**Available data**
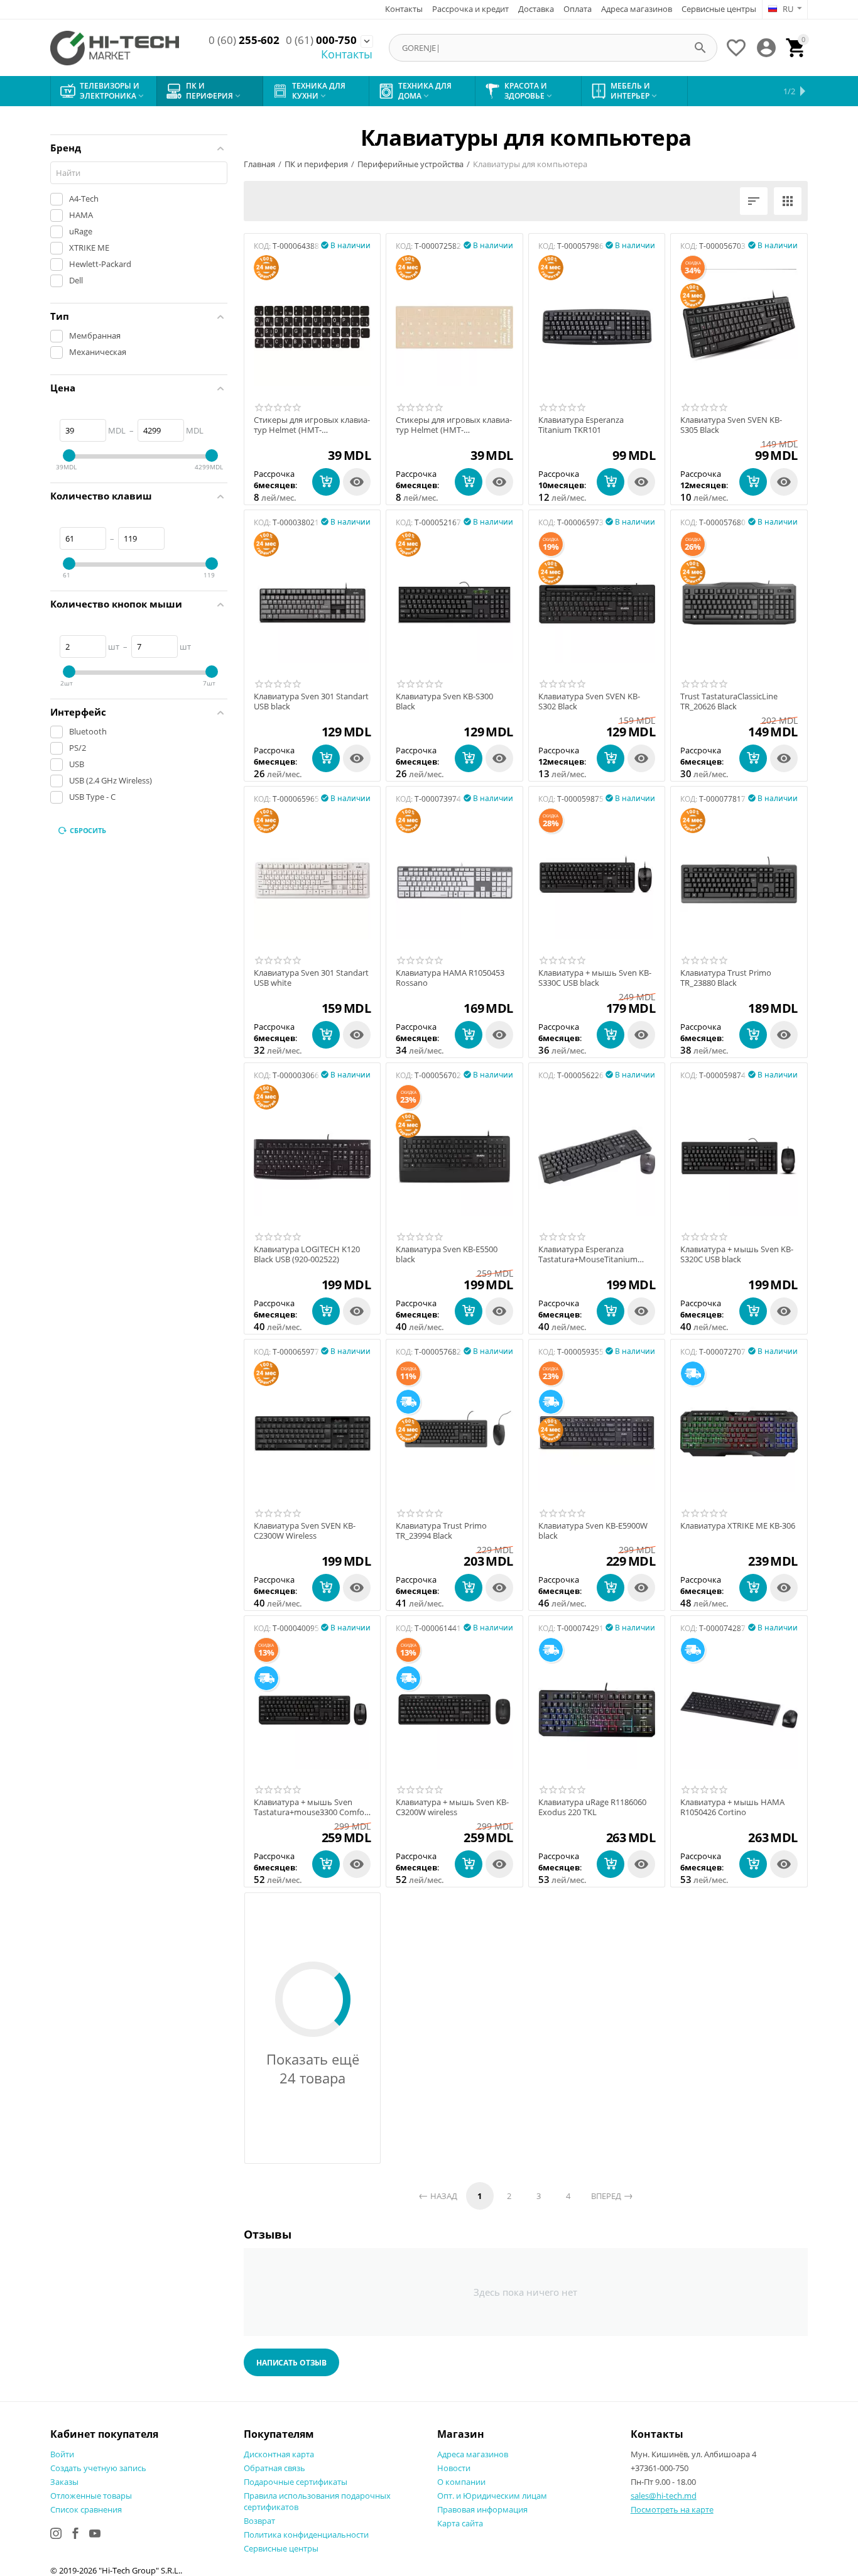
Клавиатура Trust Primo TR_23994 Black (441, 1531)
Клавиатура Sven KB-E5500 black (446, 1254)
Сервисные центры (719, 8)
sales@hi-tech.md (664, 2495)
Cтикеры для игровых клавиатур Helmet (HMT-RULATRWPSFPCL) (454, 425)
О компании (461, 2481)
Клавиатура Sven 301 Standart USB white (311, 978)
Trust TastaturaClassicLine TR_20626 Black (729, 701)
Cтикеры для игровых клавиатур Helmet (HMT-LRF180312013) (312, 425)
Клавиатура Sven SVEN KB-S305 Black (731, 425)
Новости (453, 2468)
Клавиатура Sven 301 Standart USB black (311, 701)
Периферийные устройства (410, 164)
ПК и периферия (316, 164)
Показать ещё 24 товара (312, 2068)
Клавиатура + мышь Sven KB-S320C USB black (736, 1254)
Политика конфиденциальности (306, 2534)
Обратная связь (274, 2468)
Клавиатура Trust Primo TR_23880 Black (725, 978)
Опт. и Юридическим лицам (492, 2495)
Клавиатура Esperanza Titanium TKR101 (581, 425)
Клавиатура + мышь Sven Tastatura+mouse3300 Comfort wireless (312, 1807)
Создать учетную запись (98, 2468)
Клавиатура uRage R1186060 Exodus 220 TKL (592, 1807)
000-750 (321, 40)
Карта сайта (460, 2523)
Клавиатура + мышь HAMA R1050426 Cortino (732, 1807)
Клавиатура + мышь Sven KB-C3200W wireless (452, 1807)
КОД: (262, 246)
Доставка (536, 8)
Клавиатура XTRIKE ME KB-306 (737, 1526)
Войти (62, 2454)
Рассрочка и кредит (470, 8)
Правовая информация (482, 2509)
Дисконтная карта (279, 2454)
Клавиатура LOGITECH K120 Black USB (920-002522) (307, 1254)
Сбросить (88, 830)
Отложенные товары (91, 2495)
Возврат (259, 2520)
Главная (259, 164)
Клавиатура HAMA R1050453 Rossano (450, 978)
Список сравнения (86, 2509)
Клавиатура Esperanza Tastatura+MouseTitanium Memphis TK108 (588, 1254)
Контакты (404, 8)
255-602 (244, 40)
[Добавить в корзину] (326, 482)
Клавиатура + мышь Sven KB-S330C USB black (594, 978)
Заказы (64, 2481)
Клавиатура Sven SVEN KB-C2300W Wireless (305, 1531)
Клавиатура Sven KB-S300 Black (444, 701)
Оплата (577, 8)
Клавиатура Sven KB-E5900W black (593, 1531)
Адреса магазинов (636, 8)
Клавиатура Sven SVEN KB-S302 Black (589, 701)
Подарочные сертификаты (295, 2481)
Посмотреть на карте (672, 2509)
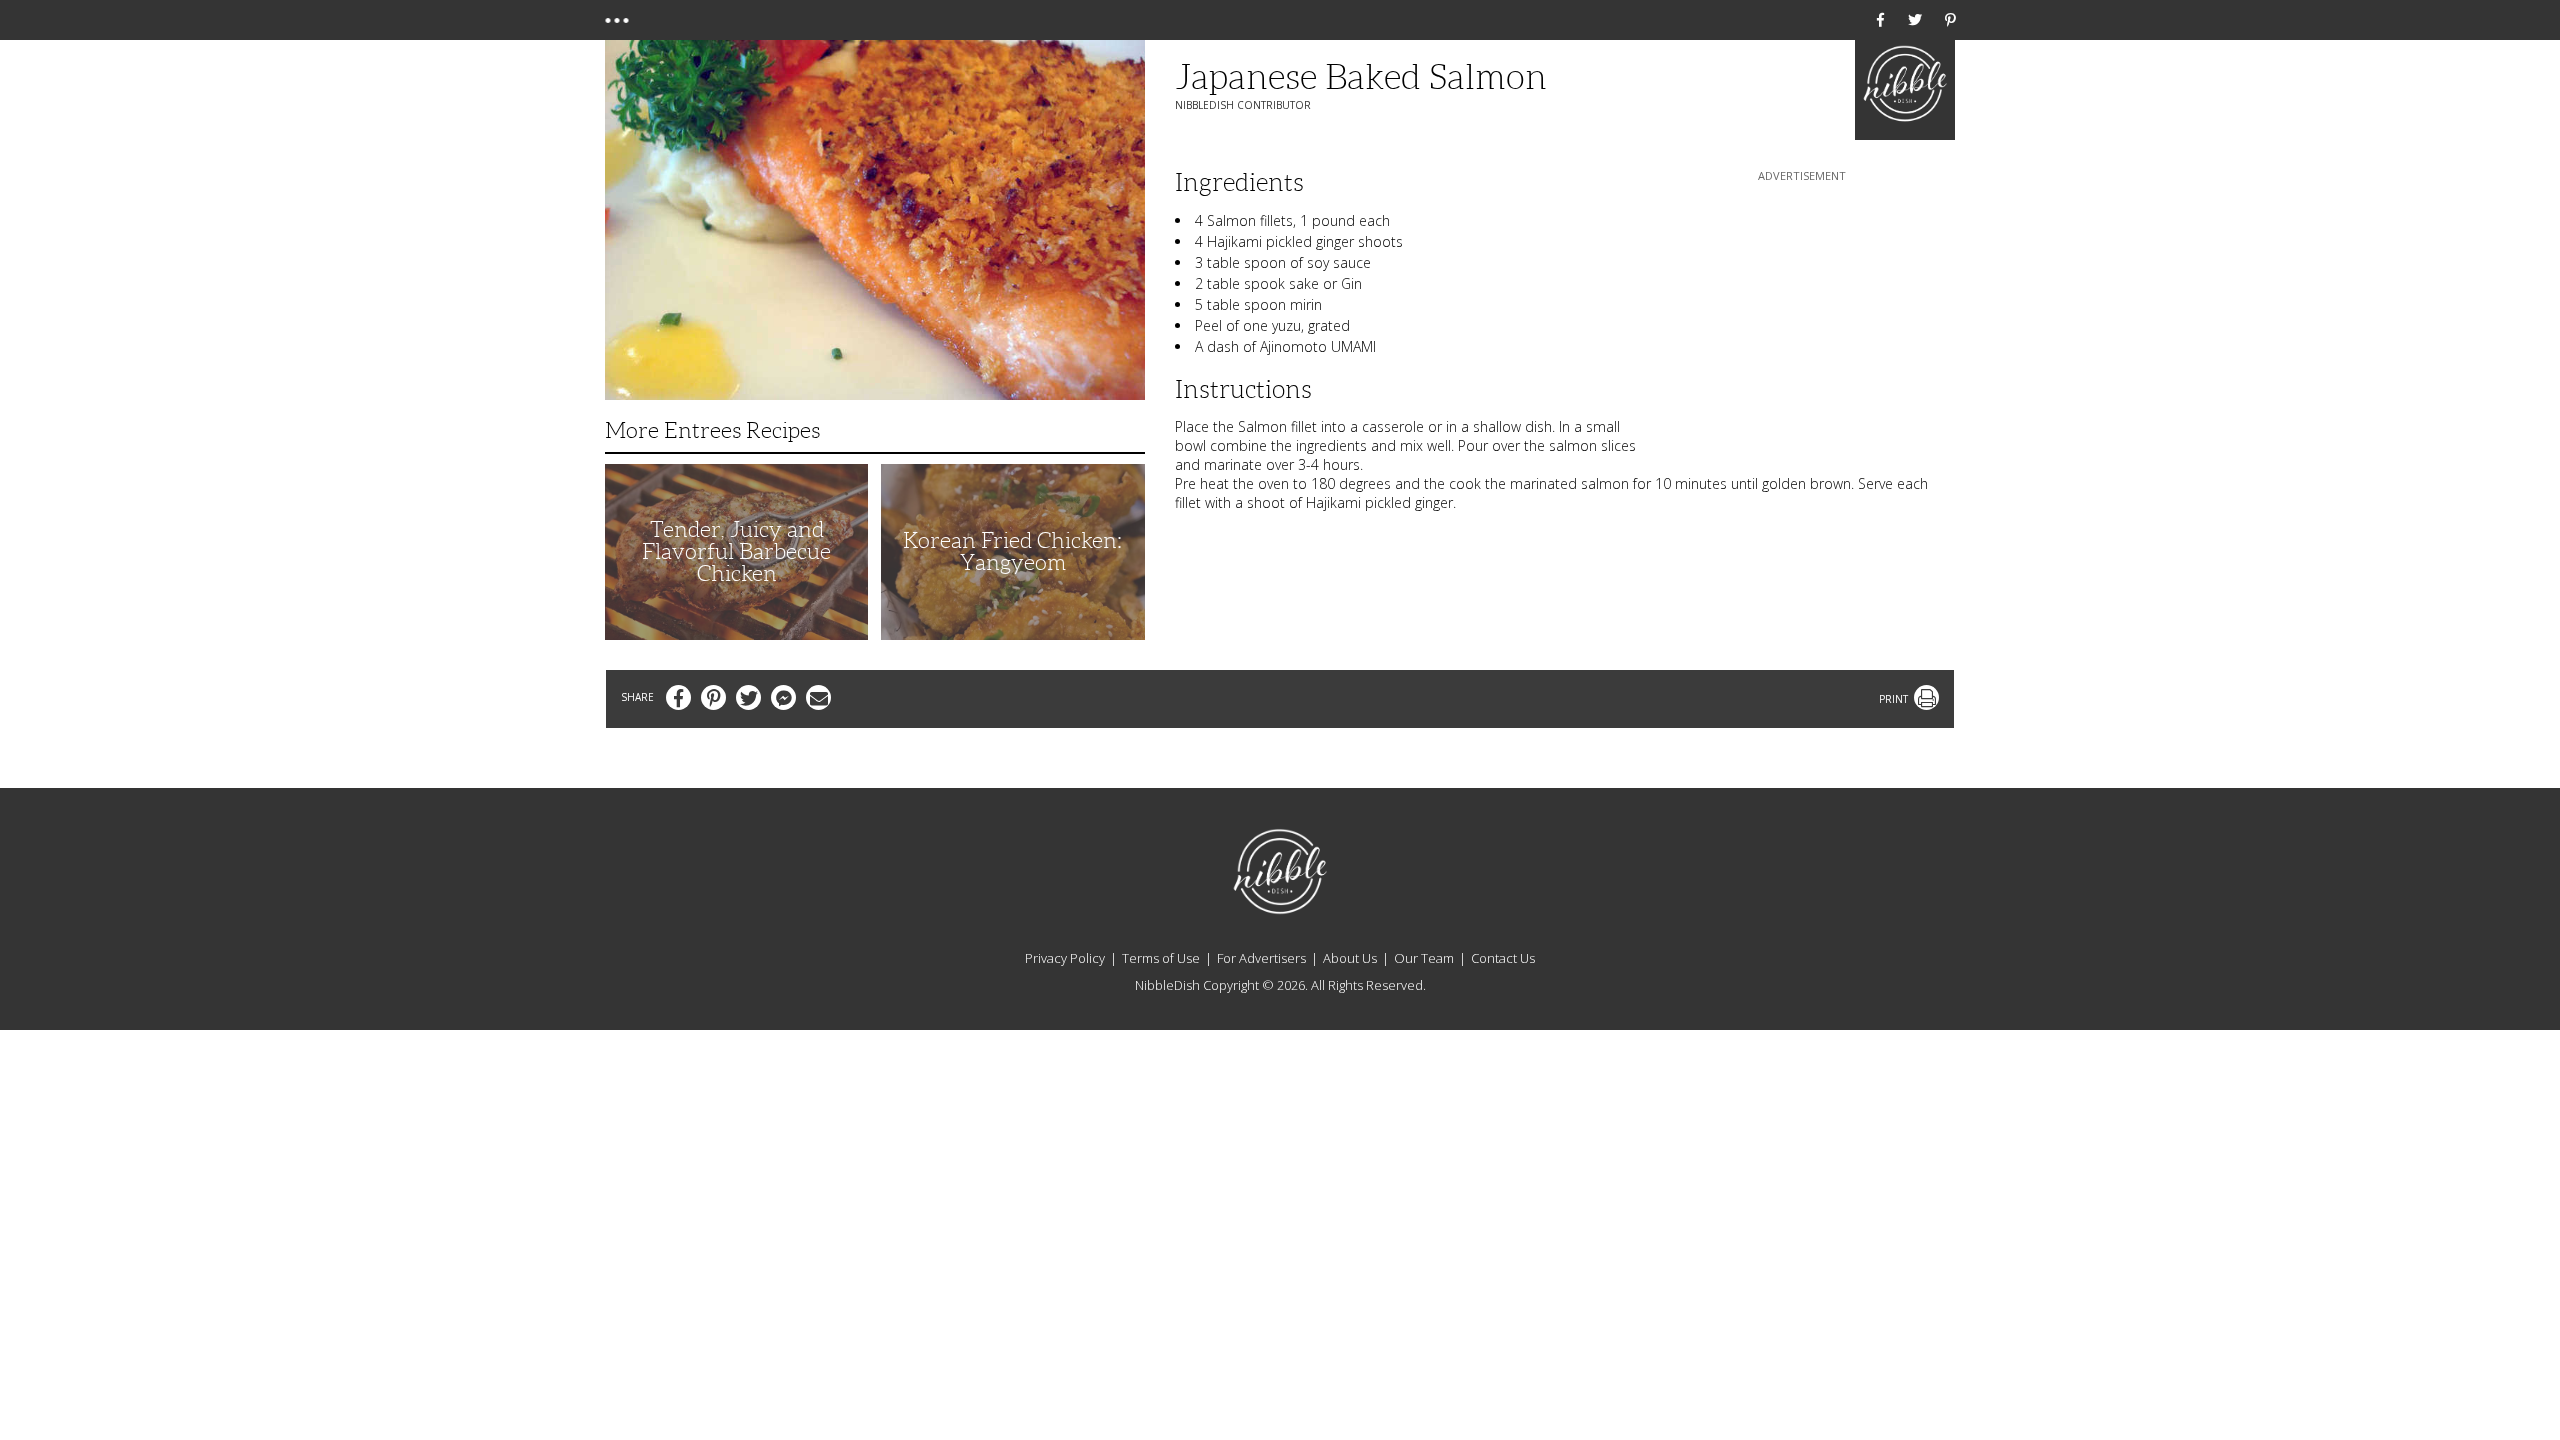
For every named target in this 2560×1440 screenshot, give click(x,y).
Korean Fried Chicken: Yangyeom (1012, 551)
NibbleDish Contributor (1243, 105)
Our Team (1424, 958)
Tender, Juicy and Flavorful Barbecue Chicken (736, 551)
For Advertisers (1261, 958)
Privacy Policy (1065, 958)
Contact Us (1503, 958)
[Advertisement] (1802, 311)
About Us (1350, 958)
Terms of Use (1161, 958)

**Exercise details**
Return only the lines running from the line with "Tender, Juicy and" to the last line of the records, both included, exactly as written.

**Response to this exercise**
Tender, Juicy and Flavorful Barbecue Chicken (736, 551)
For Advertisers (1261, 958)
Privacy Policy (1065, 958)
Contact Us (1503, 958)
[Advertisement] (1802, 311)
About Us (1350, 958)
Terms of Use (1161, 958)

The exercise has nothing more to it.